The Kinesiology & Applied Physiology Teaching Labs provide exercise science and athletic training students with interactive, hands-on instructional experiences in exercise physiology, biomechanics, and motor control. Anatomical models and simulation software enable students to learn concepts of human anatomy and physiology in a dedicated teaching space that features state-of-the-art equipment. Many of our students go on to physical therapy, physician assistant, occupational therapy, and other graduate and professional programs.
The Neurophysiology Lab uses newly developed neuroscience technology to better understand how the brain works.

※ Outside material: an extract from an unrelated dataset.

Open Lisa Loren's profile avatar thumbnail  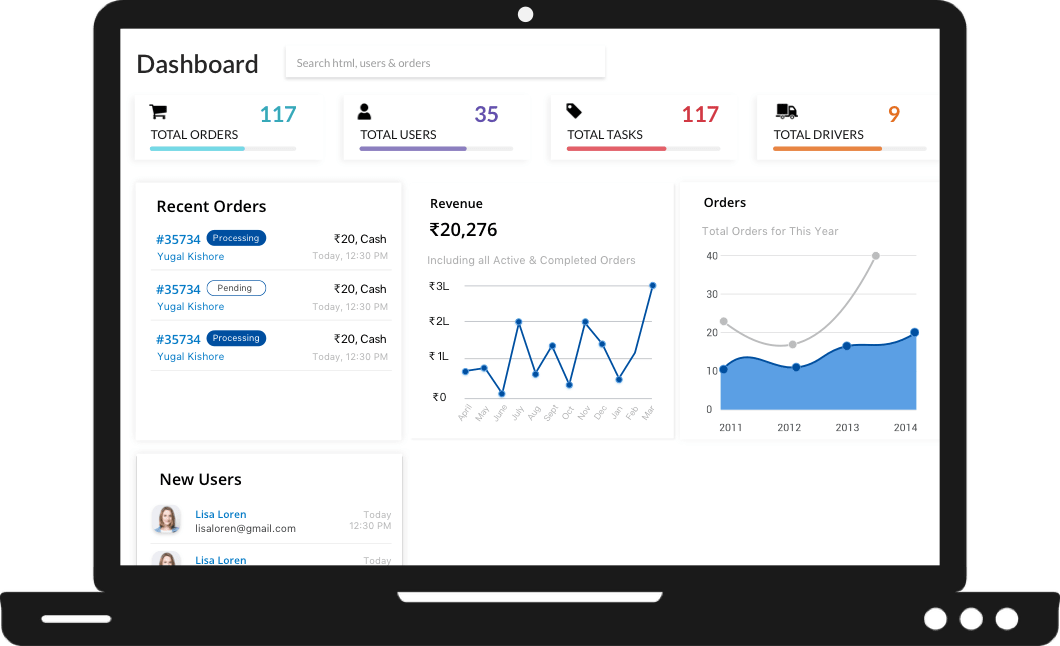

Investigators use transcranial magnetic stimulation (TMS) to measure levels of brain activity in people while they are performing certain activities like walking or reaching. TMS and another tool known as transcranial direct current stimulation (tDCS) can also be used to temporarily change activity levels in certain brain areas. These techniques help investigators develop and test interventions to improve recovery of movement and function in people who have experienced a devastating brain injury like as a stroke.
The Physical Therapy Teaching Lab has new “Hi Lo” electric treatment tables that allow teaching of examination and intervention skills with appropriate body mechanics using best-practice philosophies. The Physical Therapy Flex Lab contains convertible space for didactic and laboratory instruction, while furniture design encourages group interactions and collaborations. The open configuration allows practice of gait, wheelchair, and rehabilitation skills. State-of-the-art technology connects the classrooms with the clinic and anatomy lab, promotes multi-sensory learning, and enables more intimate viewing of manual techniques and lab activities.